Claude Charron
Claude Charron

Manquement à l’éthique : Claude Charron se défend d’avoir mal agi

Alain Goupil
Alain Goupil
La Tribune
Le conseiller municipal de l’arrondissement de Lennoxville, Claude Charron, reconnait ne pas avoir rempli de déclaration d’intérêts à l’égard des liens d’affaires que ses entreprises entretenaient avec la Bibliothèque de Lennoxville, mais il dit l’avoir mentionné verbalement « à deux ou trois reprises » lors d’ateliers de travail où il a été question de financement à accorder à divers organismes de Lennoxville, dont la bibliothèque.

Le conseiller municipal a pu livrer sa version des faits, mardi après-midi, devant la Commission municipale du Québec (CMQ) face aux manquements au Code d’éthique de la Ville qui lui sont reprochés.  

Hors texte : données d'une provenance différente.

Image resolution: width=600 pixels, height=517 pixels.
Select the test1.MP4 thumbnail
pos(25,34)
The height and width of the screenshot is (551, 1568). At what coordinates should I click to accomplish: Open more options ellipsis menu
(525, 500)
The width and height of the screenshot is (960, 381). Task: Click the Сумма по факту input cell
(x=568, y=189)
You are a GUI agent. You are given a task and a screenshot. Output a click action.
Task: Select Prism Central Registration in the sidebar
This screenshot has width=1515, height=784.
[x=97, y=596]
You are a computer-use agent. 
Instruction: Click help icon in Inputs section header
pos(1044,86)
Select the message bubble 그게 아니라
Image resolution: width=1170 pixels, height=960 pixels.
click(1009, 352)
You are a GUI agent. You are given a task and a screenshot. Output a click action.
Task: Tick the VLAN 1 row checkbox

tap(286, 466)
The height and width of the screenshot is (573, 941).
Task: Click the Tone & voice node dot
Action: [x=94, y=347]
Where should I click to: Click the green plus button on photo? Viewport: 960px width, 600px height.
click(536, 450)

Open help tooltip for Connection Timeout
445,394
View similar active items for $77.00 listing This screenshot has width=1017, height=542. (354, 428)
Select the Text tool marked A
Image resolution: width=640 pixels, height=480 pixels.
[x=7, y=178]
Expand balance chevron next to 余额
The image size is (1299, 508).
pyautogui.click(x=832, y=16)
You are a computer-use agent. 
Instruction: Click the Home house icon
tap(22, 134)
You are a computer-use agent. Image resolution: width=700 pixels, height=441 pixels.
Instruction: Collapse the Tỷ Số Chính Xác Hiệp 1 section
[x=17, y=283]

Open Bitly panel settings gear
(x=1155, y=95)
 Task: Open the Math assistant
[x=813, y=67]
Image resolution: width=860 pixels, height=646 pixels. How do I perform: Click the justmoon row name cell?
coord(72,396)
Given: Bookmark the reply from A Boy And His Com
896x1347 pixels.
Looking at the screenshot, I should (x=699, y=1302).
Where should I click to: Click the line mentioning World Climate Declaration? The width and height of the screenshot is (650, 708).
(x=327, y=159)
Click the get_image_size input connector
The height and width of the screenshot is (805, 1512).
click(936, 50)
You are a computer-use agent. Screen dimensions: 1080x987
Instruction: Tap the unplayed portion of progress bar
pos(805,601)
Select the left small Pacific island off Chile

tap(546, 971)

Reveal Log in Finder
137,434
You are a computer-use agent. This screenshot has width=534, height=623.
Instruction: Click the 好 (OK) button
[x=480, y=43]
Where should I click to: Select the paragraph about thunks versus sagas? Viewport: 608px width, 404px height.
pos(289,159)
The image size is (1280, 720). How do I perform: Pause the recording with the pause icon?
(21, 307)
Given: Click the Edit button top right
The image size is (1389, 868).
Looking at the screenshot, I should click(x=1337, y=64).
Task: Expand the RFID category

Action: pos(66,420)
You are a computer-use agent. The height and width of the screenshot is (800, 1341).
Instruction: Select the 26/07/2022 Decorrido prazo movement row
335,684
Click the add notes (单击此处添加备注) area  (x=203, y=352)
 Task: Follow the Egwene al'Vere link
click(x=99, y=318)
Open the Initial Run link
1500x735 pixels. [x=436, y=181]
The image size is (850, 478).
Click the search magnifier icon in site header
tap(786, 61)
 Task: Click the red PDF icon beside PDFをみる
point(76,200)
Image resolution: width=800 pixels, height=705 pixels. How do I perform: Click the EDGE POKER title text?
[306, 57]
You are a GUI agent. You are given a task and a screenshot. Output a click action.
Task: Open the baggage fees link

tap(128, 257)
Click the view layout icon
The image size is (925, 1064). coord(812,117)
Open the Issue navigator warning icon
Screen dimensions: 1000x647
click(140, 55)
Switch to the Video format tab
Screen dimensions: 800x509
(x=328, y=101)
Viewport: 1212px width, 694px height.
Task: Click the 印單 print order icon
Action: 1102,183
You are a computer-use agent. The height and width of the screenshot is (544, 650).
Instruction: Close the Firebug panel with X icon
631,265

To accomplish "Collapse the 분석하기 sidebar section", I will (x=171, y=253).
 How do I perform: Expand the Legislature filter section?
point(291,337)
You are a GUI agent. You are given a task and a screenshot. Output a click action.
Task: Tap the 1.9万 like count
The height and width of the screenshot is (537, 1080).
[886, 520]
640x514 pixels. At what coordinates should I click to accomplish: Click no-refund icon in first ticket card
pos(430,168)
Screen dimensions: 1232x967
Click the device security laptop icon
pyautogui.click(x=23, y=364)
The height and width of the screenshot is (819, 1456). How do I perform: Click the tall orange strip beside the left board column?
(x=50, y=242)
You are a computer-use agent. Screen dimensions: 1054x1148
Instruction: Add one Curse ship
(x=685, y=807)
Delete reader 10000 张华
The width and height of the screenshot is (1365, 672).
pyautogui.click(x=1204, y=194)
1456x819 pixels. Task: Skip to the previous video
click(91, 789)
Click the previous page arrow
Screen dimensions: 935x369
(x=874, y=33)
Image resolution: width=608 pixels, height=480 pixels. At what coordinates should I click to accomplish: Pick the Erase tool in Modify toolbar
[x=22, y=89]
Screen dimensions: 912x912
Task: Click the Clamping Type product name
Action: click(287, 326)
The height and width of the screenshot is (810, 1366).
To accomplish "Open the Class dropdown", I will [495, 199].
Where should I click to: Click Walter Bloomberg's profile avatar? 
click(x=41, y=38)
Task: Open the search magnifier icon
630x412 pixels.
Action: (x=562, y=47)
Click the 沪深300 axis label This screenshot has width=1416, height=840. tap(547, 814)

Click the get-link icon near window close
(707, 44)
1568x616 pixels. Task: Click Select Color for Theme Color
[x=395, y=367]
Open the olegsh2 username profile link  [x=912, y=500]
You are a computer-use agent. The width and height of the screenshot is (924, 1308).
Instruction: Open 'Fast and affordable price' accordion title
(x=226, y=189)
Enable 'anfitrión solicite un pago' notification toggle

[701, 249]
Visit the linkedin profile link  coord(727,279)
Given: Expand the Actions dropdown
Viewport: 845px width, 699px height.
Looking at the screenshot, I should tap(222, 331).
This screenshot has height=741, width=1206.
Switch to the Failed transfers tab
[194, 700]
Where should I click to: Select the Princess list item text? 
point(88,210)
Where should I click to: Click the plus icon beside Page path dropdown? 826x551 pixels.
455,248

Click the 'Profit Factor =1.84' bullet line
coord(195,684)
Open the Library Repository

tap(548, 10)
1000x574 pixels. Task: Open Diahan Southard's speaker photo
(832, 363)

Selon la poursuite, entre le 3 novembre 2013 et le 31 mars 2020, M. Charron a, à plusieurs reprises, et pour un montant total de 1600,54 $, eu un intérêt dans des contrats entre la Bibliothèque de Lennoxville et des entreprises dont il est dirigeant et principal actionnaire. 

M. Charron a indiqué qu’il détenait 85 % des actions de Motel Lennoxville, Estampes Illustra et Papeterie Lennoxville. Même s’il reconnaît être l’actionnaire majoritaire, M. Charron a précisé que ce sont ses fils qui gèrent aujourd’hui ses entreprises sur une base quotidienne.

Outre des articles de bureaux, Papeterie Lennoxville offre aussi des services de dépannage informatique.

Contrairement à ce qu’avait affirmé en matinée le directeur de l’arrondissement de Lennoxville, André Blais, M. Charron dit avoir déclaré ses relations d’affaires à ses collègues du conseil d’arrondissement [voir texte suivant].

« Je l’ai mentionné, a-t-il dit. Je ne l’ai peut-être pas mentionné spécifiquement pour la Bibliothèque, mais j’ai mentionné, à deux ou trois reprises, que j’avais des relations d’affaires avec presque tous les organismes qu’on subventionne. »

M. Charron a qualifié ses relations avec M. Blais de « difficiles » sans toutefois en préciser la raison.

M. Charron a expliqué que l’arrondissement de Lennoxville est « un petit milieu où tout le monde se connaît » et où l’implication bénévole fait partie de la culture de la communauté anglophone. À ce titre, il dit avoir lui-même été impliqué dans presque tous les organismes communautaires de Lennoxville depuis son arrivée, il y a 31 ans.

Une fois élu à titre de président de l’arrondissement de Lennoxville, en 2017, il dit avoir pris ses distances face à la Bibliothèque afin d’éviter toute apparence de conflit d’intérêt. Il dit avoir émis une directive à l’effet que les services offerts à la Bibliothèque le seraient sur une base volontaire. Il n’a jamais été question, a-t-il dit, d’échanger ses services contre une quelconque forme de reçus pour fins d’impôt étant donné que la Bibliothèque est un organisme à but non lucratif (OBNL).

Or, quelques mois plus tard, il a reconnu avoir vendu à la Bibliothèque « une demi-boîte d’étuis en plastique « à un employé de la Bibliothèque qui s’est présenté à son commerce situé de l’autre côté de la rue. « C’a été mon erreur. Mais c’était beaucoup plus pour dépanner qu’autre chose «, a souligné le conseiller municipal.

Les travaux de la Commission se poursuivent mercredi dans la salle de simulation de la faculté de droit de l’Université de Sherbrooke, alors que Me Alexandra Robitaille, pour la CMQ, et Me Annie Aubé, pour M. Charron, présenteront leurs plaidoiries au juge Alain Roy.